Until mid-July, swimming had been a contentious subject in our home. My boys were later than most to even tolerate the pool. I’m guessing it had more to do with not being able to see so great without their glasses more than anything else. I handled their general dislike of the pool by avoiding it like the plague. Maybe not the best plan to have them overcome their fear but it was a heck of a lot easier than tantrums, tears and general mayhem. That’s all changed now. The boys’ swim instructor quickly learned to use their fiercely competitive natures against them. In a week they were proficient swimmers. By the end of their four weeks of lessons they were very good swimmers. If she wanted to work on a skill, say big arms for instance, all she had to say was, “Let’s count to see who gets the most.” Big arm strokes would fly about as if their very lives depended on it. It was highly entertaining to watch.
I am forever grateful that now my boys can swim and actually love the pool.
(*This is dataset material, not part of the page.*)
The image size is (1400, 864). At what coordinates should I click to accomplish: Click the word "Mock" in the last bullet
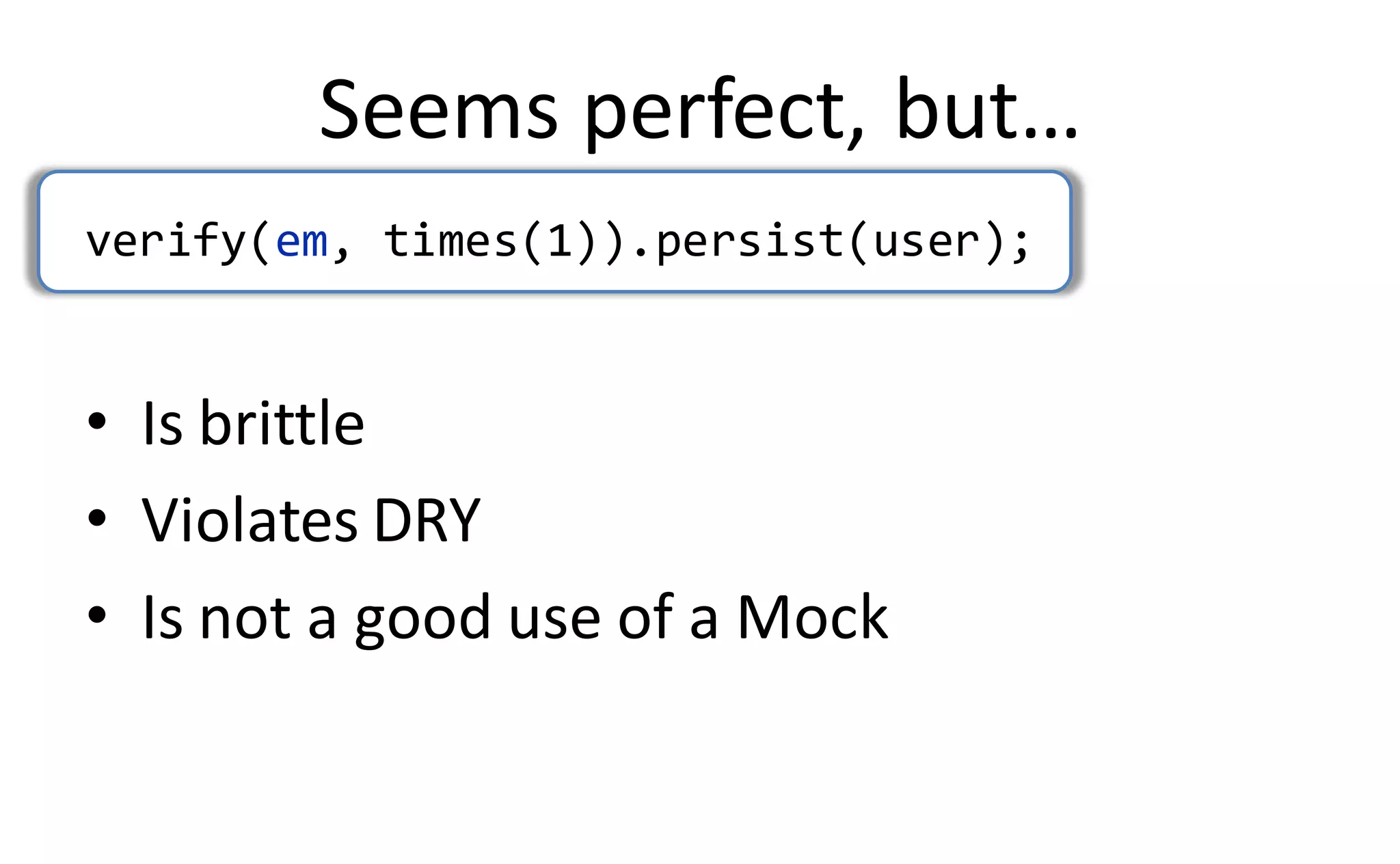click(812, 617)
The only problem is now that they are comfortable, well, they are more like themselves in the water. This means they are loud, competitive and displace water at high velocities. Their replication of a Phelps/Lochte showdown is particularly splash inducing and I fear for any toddlers-in-floaties that may be in their respective ‘lanes’. I apologize in advance if we run into you at the pool. If you see us coming and quiet is what you want, you may want to consider going to the library instead.
I am truly rejoicing in your swimming milestones–we made somewhat lesser gains, but gains nevertheless, with my “late swimmer” of eight years this summer. I cannot tell you what a relief it was, but it sounds as if I don’t need to. A sensitive lad, we like to say that he is going through Man-o-pause. I’m figuring that he will grow out of the weeping and stomping when he hits adolescence and other endearing behaviors prevail. Please don’t send your quiet-seeking pool friends to the library if we are there. . .
Thank you! All I know is that as soon as we have something figured out, another challenge falls in our lap. At least now I realize everything is temporary and that is comforting.